15日、北京・中南海で写真撮影に応じるトランプ米大統領(左)と中国の習近平国家主席(AFP時事)
15日、北京・中南海で写真撮影に応じるトランプ米大統領(左)と中国の習近平国家主席(AFP時事)

 会談で両首脳は、終始友好ムードを演出した。習氏は、米中関係を「世界で最も重要な二国間関係」と位置付け、「米国を再び偉大にすること」と「中華民族の偉大な復興」は両立し得るとの考えを示した。トランプ氏も習氏の歓待に謝意を表し、会談を「素晴らしい時間だった」と振り返った。

 一方、実質的な成果はなお不透明な点が多い。中国商務省は16日、関税や農産品、航空機購入などを巡る合意について「予備的」なものだと説明した。米側はこれらの合意を成果として打ち出しているが、中国側は具体的な規模や履行時期について慎重な姿勢を示している。

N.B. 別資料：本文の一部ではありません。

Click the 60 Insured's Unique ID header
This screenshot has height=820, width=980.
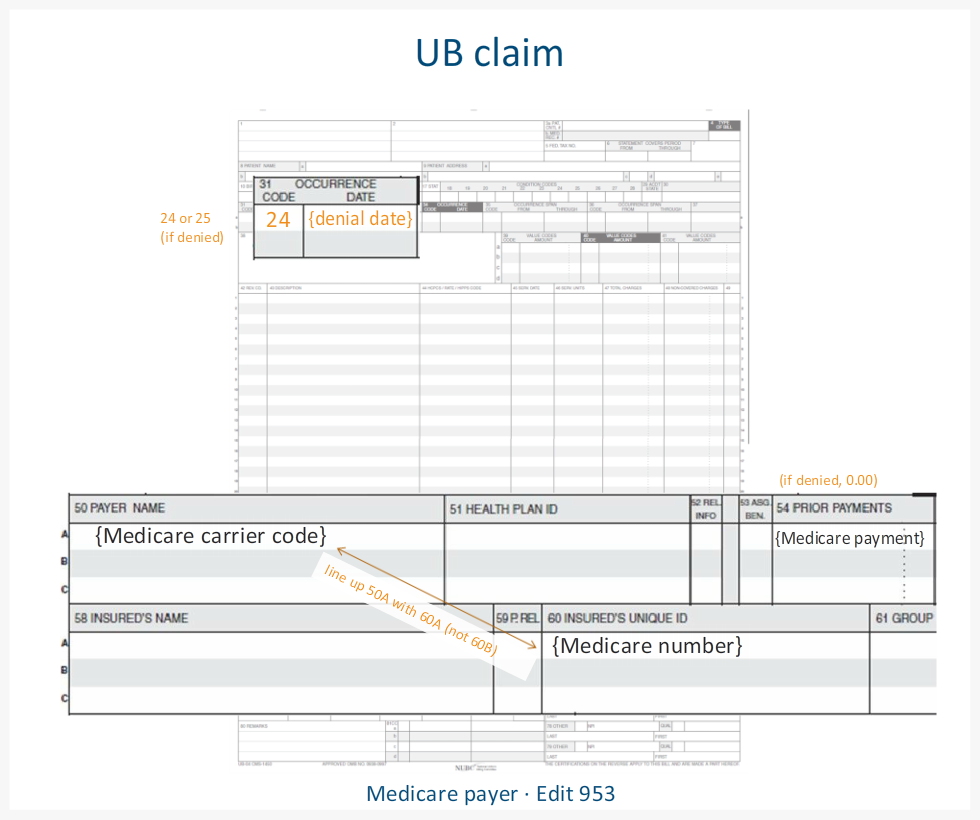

 トランプ氏が今回特に重視したのが、イラン情勢とホルムズ海峡を巡る問題だった。ホワイトハウスによると、両首脳はイランが核兵器を保有してはならないこと、ホルムズ海峡をエネルギー輸送の要衝として開かれた状態に維持する必要性があることを確認した。イラン情勢の緊迫化は、原油価格や米国内のガソリン価格に直結する。11月の中間選挙を控えるトランプ氏にとって、エネルギー価格の上昇は大きな政治的リスクとなる。

 中国はイラン産原油の主要な買い手となっており、米側には中国を通じたイランへの働き掛けに期待する見方もあった。ただ、今回、トランプ氏は習氏にイランへの圧力や米側への具体的な支援は求めなかった。トランプ氏は帰国途上、報道陣に対し「(中国に)恩恵を求めれば、見返りを与えなければならなくなる」と述べており、中国の影響力に期待しつつも、台湾や関税問題で譲歩を迫られる構図は避けたいとの警戒感がにじむ。

 双方の隔たりは、台湾問題でも改めて浮き彫りとなった。習氏は台湾を米中関係の核心に位置付け、中国の「レッドライン」を強調した。一方、トランプ氏は会談後、報道陣に対し「台湾問題を協議したが、何も約束しなかった」と前置きしつつ、台湾への武器売却については自らが決定すると語り、「交渉上のカード」と表現した。台湾問題は、今後も米中関係の重要課題として残された形だ。

 会談のもう一つの焦点は、9月24日に予定されているホワイトハウスでの再会談だ。トランプ氏は北京での晩餐会(ばんさんかい)で、習氏を同日ホワイトハウスへ招待すると明かした。11月の中間選挙まで約6週間という時期に再会談を設定したことは、外交成果を選挙前に国内向けに示す狙いがあるとみられる。

 トランプ氏としては、北京会談を関係安定化の始まりと位置付け、9月の再会談で農産品購入、エネルギー協力、ホルムズ海峡の通航確保などを巡る具体的進展をアピールしたい考えだ。対中強硬姿勢を維持しながら、戦争回避と物価安定を同時に示すことができれば、「中国と直接交渉し、成果を引き出した」との強い指導者像を打ち出せる。

 北京での会談は、特定の大型合意よりも次の会談へ向けた土台作りの意味合いが強かった。米中間の諸課題が残された中で、今回の外交成果の行方は中国側の出方に左右される側面も大きい。こうした中で、中間選挙を控えるトランプ氏にとって、9月の再会談までに、どこまで実質的な進展を示せるかが今後の焦点となる。